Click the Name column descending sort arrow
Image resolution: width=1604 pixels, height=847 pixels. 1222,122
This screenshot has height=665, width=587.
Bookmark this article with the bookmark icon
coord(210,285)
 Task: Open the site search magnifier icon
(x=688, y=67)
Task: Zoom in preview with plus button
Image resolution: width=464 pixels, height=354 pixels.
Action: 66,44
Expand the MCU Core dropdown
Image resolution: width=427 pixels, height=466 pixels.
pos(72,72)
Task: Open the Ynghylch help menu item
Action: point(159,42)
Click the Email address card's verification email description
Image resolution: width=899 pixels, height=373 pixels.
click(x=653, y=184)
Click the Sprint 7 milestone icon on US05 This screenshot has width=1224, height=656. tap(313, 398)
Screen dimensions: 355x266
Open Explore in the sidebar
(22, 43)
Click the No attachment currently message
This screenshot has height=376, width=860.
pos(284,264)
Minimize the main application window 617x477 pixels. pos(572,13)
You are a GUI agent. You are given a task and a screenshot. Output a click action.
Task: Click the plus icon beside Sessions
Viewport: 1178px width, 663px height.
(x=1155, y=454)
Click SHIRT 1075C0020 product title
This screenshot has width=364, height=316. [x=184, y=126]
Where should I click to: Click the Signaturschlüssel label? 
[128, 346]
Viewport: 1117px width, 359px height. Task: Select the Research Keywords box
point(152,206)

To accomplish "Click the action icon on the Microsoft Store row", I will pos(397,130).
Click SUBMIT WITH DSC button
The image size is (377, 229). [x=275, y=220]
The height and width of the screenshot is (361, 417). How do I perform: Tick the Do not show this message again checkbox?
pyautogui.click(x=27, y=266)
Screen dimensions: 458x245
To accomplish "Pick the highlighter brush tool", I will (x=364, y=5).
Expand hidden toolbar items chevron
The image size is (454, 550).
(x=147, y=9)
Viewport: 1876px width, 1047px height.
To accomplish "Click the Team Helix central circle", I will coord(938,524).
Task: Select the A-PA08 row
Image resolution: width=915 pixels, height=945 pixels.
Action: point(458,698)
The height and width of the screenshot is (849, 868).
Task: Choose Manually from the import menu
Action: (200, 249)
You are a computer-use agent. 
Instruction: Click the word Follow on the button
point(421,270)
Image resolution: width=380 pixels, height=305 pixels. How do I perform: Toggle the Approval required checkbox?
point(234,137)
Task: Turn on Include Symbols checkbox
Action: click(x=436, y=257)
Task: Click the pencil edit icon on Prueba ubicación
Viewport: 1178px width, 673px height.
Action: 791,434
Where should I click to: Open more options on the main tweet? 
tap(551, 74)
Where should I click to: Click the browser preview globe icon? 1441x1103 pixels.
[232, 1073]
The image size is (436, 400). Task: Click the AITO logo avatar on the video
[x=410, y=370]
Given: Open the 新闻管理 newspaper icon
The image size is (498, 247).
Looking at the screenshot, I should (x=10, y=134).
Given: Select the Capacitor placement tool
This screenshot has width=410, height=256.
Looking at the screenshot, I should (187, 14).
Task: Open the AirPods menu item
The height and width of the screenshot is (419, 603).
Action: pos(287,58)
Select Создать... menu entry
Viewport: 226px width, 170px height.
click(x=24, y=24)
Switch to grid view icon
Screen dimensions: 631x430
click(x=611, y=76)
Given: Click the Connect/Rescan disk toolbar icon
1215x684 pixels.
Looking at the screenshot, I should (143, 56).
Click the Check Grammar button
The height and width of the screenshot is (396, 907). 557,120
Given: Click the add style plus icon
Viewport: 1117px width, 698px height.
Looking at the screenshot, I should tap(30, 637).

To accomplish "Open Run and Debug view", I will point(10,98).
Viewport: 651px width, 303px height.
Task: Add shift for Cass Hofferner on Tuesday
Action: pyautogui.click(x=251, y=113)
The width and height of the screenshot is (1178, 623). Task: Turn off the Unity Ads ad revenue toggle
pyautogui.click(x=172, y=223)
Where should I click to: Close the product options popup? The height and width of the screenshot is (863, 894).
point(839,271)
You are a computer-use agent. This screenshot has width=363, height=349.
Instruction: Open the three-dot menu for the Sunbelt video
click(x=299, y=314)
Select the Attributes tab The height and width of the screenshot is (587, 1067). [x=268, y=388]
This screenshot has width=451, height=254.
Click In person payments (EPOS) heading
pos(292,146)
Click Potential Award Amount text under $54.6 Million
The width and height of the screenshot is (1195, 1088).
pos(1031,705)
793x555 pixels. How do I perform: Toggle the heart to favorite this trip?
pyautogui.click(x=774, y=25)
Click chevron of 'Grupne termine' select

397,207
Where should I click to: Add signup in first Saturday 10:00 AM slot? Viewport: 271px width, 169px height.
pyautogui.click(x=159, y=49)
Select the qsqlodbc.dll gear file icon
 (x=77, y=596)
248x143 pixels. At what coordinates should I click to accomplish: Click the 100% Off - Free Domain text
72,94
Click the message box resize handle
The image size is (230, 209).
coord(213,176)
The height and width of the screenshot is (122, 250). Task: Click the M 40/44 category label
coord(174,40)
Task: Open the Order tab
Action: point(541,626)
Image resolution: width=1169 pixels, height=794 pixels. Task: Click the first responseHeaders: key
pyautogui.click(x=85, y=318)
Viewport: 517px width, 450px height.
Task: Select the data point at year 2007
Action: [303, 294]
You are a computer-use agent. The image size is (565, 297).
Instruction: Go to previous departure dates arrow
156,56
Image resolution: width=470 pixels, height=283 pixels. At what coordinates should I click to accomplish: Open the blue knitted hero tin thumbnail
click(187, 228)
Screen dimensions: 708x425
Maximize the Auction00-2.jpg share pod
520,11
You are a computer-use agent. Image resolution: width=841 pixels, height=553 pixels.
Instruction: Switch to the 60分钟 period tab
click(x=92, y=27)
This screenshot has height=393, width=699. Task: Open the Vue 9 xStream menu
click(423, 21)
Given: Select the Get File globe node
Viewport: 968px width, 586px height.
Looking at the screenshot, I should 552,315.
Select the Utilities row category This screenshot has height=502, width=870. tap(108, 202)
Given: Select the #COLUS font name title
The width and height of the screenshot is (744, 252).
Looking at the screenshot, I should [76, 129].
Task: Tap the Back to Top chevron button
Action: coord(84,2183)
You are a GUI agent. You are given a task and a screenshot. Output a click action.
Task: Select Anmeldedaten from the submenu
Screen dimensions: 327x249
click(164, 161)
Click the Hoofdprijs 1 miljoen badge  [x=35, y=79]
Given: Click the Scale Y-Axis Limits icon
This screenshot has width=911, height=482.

※

> _TASK DESCRIPTION_: Output every line of the material above as a JSON list of strings, one string per line, leaving out blank lines.

> _RESULT OF THE EXERCISE_:
[
  "Click the Name column descending sort arrow",
  "Image resolution: width=1604 pixels, height=847 pixels. 1222,122",
  "This screenshot has height=665, width=587.",
  "Bookmark this article with the bookmark icon",
  "coord(210,285)",
  " Task: Open the site search magnifier icon",
  "(x=688, y=67)",
  "Task: Zoom in preview with plus button",
  "Image resolution: width=464 pixels, height=354 pixels.",
  "Action: 66,44",
  "Expand the MCU Core dropdown",
  "Image resolution: width=427 pixels, height=466 pixels.",
  "pos(72,72)",
  "Task: Open the Ynghylch help menu item",
  "Action: point(159,42)",
  "Click the Email address card's verification email description",
  "Image resolution: width=899 pixels, height=373 pixels.",
  "click(x=653, y=184)",
  "Click the Sprint 7 milestone icon on US05 This screenshot has width=1224, height=656. tap(313, 398)",
  "Screen dimensions: 355x266",
  "Open Explore in the sidebar",
  "(22, 43)",
  "Click the No attachment currently message",
  "This screenshot has height=376, width=860.",
  "pos(284,264)",
  "Minimize the main application window 617x477 pixels. pos(572,13)",
  "You are a GUI agent. You are given a task and a screenshot. Output a click action.",
  "Task: Click the plus icon beside Sessions",
  "Viewport: 1178px width, 663px height.",
  "(x=1155, y=454)",
  "Click SHIRT 1075C0020 product title",
  "This screenshot has width=364, height=316. [x=184, y=126]",
  "Where should I click to: Click the Signaturschlüssel label? ",
  "[128, 346]",
  "Viewport: 1117px width, 359px height. Task: Select the Research Keywords box",
  "point(152,206)",
  "To accomplish \"Click the action icon on the Microsoft Store row\", I will pos(397,130).",
  "Click SUBMIT WITH DSC button",
  "The image size is (377, 229). [x=275, y=220]",
  "The height and width of the screenshot is (361, 417). How do I perform: Tick the Do not show this message again checkbox?",
  "pyautogui.click(x=27, y=266)",
  "Screen dimensions: 458x245",
  "To accomplish \"Pick the highlighter brush tool\", I will (x=364, y=5).",
  "Expand hidden toolbar items chevron",
  "The image size is (454, 550).",
  "(x=147, y=9)",
  "Viewport: 1876px width, 1047px height.",
  "To accomplish \"Click the Team Helix central circle\", I will coord(938,524).",
  "Task: Select the A-PA08 row",
  "Image resolution: width=915 pixels, height=945 pixels.",
  "Action: point(458,698)",
  "The height and width of the screenshot is (849, 868).",
  "Task: Choose Manually from the import menu",
  "Action: (200, 249)",
  "You are a computer-use agent. ",
  "Instruction: Click the word Follow on the button",
  "point(421,270)",
  "Image resolution: width=380 pixels, height=305 pixels. How do I perform: Toggle the Approval required checkbox?",
  "point(234,137)",
  "Task: Turn on Include Symbols checkbox",
  "Action: click(x=436, y=257)",
  "Task: Click the pencil edit icon on Prueba ubicación",
  "Viewport: 1178px width, 673px height.",
  "Action: 791,434",
  "Where should I click to: Open more options on the main tweet? ",
  "tap(551, 74)",
  "Where should I click to: Click the browser preview globe icon? 1441x1103 pixels.",
  "[232, 1073]",
  "The image size is (436, 400). Task: Click the AITO logo avatar on the video",
  "[x=410, y=370]",
  "Given: Open the 新闻管理 newspaper icon",
  "The image size is (498, 247).",
  "Looking at the screenshot, I should (x=10, y=134).",
  "Given: Select the Capacitor placement tool",
  "This screenshot has width=410, height=256.",
  "Looking at the screenshot, I should (187, 14).",
  "Task: Open the AirPods menu item",
  "The height and width of the screenshot is (419, 603).",
  "Action: pos(287,58)",
  "Select Создать... menu entry",
  "Viewport: 226px width, 170px height.",
  "click(x=24, y=24)",
  "Switch to grid view icon",
  "Screen dimensions: 631x430",
  "click(x=611, y=76)",
  "Given: Click the Connect/Rescan disk toolbar icon",
  "1215x684 pixels.",
  "Looking at the screenshot, I should (143, 56).",
  "Click the Check Grammar button",
  "The height and width of the screenshot is (396, 907). 557,120",
  "Given: Click the add style plus icon",
  "Viewport: 1117px width, 698px height.",
  "Looking at the screenshot, I should tap(30, 637).",
  "To accomplish \"Open Run and Debug view\", I will point(10,98).",
  "Viewport: 651px width, 303px height.",
  "Task: Add shift for Cass Hofferner on Tuesday",
  "Action: pyautogui.click(x=251, y=113)",
  "The width and height of the screenshot is (1178, 623). Task: Turn off the Unity Ads ad revenue toggle",
  "pyautogui.click(x=172, y=223)",
  "Where should I click to: Close the product options popup? The height and width of the screenshot is (863, 894).",
  "point(839,271)",
  "You are a computer-use agent. This screenshot has width=363, height=349.",
  "Instruction: Open the three-dot menu for the Sunbelt video",
  "click(x=299, y=314)",
  "Select the Attributes tab The height and width of the screenshot is (587, 1067). [x=268, y=388]",
  "This screenshot has width=451, height=254.",
  "Click In person payments (EPOS) heading",
  "pos(292,146)",
  "Click Potential Award Amount text under $54.6 Million",
  "The width and height of the screenshot is (1195, 1088).",
  "pos(1031,705)",
  "793x555 pixels. How do I perform: Toggle the heart to favorite this trip?",
  "pyautogui.click(x=774, y=25)",
  "Click chevron of 'Grupne termine' select",
  "397,207",
  "Where should I click to: Add signup in first Saturday 10:00 AM slot? Viewport: 271px width, 169px height.",
  "pyautogui.click(x=159, y=49)",
  "Select the qsqlodbc.dll gear file icon",
  " (x=77, y=596)",
  "248x143 pixels. At what coordinates should I click to accomplish: Click the 100% Off - Free Domain text",
  "72,94",
  "Click the message box resize handle",
  "The image size is (230, 209).",
  "coord(213,176)",
  "The height and width of the screenshot is (122, 250). Task: Click the M 40/44 category label",
  "coord(174,40)",
  "Task: Open the Order tab",
  "Action: point(541,626)",
  "Image resolution: width=1169 pixels, height=794 pixels. Task: Click the first responseHeaders: key",
  "pyautogui.click(x=85, y=318)",
  "Viewport: 517px width, 450px height.",
  "Task: Select the data point at year 2007",
  "Action: [303, 294]",
  "You are a computer-use agent. The image size is (565, 297).",
  "Instruction: Go to previous departure dates arrow",
  "156,56",
  "Image resolution: width=470 pixels, height=283 pixels. At what coordinates should I click to accomplish: Open the blue knitted hero tin thumbnail",
  "click(187, 228)",
  "Screen dimensions: 708x425",
  "Maximize the Auction00-2.jpg share pod",
  "520,11",
  "You are a computer-use agent. Image resolution: width=841 pixels, height=553 pixels.",
  "Instruction: Switch to the 60分钟 period tab",
  "click(x=92, y=27)",
  "This screenshot has height=393, width=699. Task: Open the Vue 9 xStream menu",
  "click(423, 21)",
  "Given: Select the Get File globe node",
  "Viewport: 968px width, 586px height.",
  "Looking at the screenshot, I should 552,315.",
  "Select the Utilities row category This screenshot has height=502, width=870. tap(108, 202)",
  "Given: Select the #COLUS font name title",
  "The width and height of the screenshot is (744, 252).",
  "Looking at the screenshot, I should [76, 129].",
  "Task: Tap the Back to Top chevron button",
  "Action: coord(84,2183)",
  "You are a GUI agent. You are given a task and a screenshot. Output a click action.",
  "Task: Select Anmeldedaten from the submenu",
  "Screen dimensions: 327x249",
  "click(164, 161)",
  "Click the Hoofdprijs 1 miljoen badge  [x=35, y=79]",
  "Given: Click the Scale Y-Axis Limits icon",
  "This screenshot has width=911, height=482."
]